> **ANFORDERUNGEN**
**a.** Zitiere aus dem Forenthread zum Drehen in Photoshop 6 die Stelle von "und warum wird" bis einschließlich "Kugu (4. Juli 2001)".
**b.** Um wie viel Grad dreht sich die Auswahl im Forenthread zum Drehen in Photoshop 6 bei Strg+T jeweils, wenn die Shift-Taste gehalten wird?
**c.** Führe den Forenthread zum Drehen in Photoshop 6 an seinem Ende weiter.

> **TEXTAUSSCHNITT**

⁂

# drehen  bei photoshop 6



## loki (4. Juli 2001)

wie kann ich unter ps6 eine ebene durch eingabe drehen... bei version 5.5 hab´ ich die funktion gefunden, warum finde ich sie nicht bei 6.0?

und warum wird mein bild wieder grau, wenn ich nach dem duplexen auf rgb farben schalte? das war bei 5.5 auch nicht so...

schon mal danke
loki


----------



## Kugu (4. Juli 2001)

Also ich drehe meistens mit Strg+T, bei gehaltener Shift Taste wird jeweils  um 15 Grad gedreht. 
Bei 90 und 180 Grad einfach  " Bearbeiten > Transformieren > ......" 

Oder meinst du mit "durch eingabe", Drehen durch Tasten...?


----------



## loki (4. Juli 2001)

und was machst du, wenn du das bild nur um genau 3° gedreht haben willst? bei ps 5.5 gehts... wie mache ich das aber bei ps6?

loki:]


----------



## Scalé (4. Juli 2001)

bearbeiten -> frei transformieen.
kannst aber auch keinen genauen wert eingeben glaub ich


----------



## -H- (5. Juli 2001)

⁂

> **ANGEZEIGTE DATEN**
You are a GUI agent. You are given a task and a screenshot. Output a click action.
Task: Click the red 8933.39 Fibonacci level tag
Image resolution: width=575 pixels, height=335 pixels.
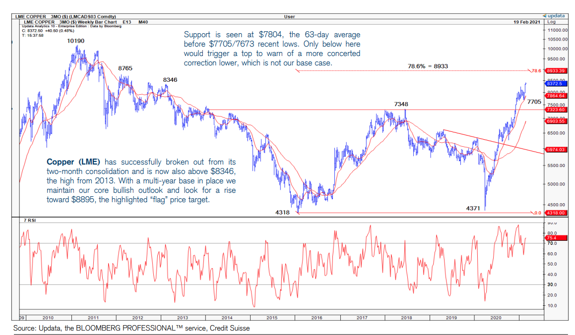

⁂

> **ENDERGEBNISSE**
**a.**
und warum wird mein bild wieder grau, wenn ich nach dem duplexen auf rgb farben schalte? das war bei 5.5 auch nicht so...

schon mal danke
loki


----------



## Kugu (4. Juli 2001)

**b.** Um 15 Grad.

**c.**
Moin, 
Der Menüpunkt "per eingabe" ist jetzt quasi in die Werkzeug-Options-Palette gewandert, also in die neue Kopfzeile. Ich habe mal einen Screenshot angehängt und die Stelle markiert wo die Rotation um 3° festgelegt werden kann. Dieses Menü erscheint während dem transformieren. Grundsätzlich gilt: PS 5.5 kann nichts was der 6er nicht auch kann.







Was meinst Du bei deinem 2.Problem? Meinst Du das nach dem konvertieren von Duplex nach RGB das Bild grau ist?? Also bei mir nicht!!

naja
H


----------



## loki (5. Juli 2001)

jetzt kann ich auch ebenen um 3° drehen, danke!!!

was das duplexen angeht, das problem hat sich eigentlich schon erledigt, es geht nur manchmal nicht... gestern gings wieder...

falls ich das problem eingrenzen kann melde ich mich wieder...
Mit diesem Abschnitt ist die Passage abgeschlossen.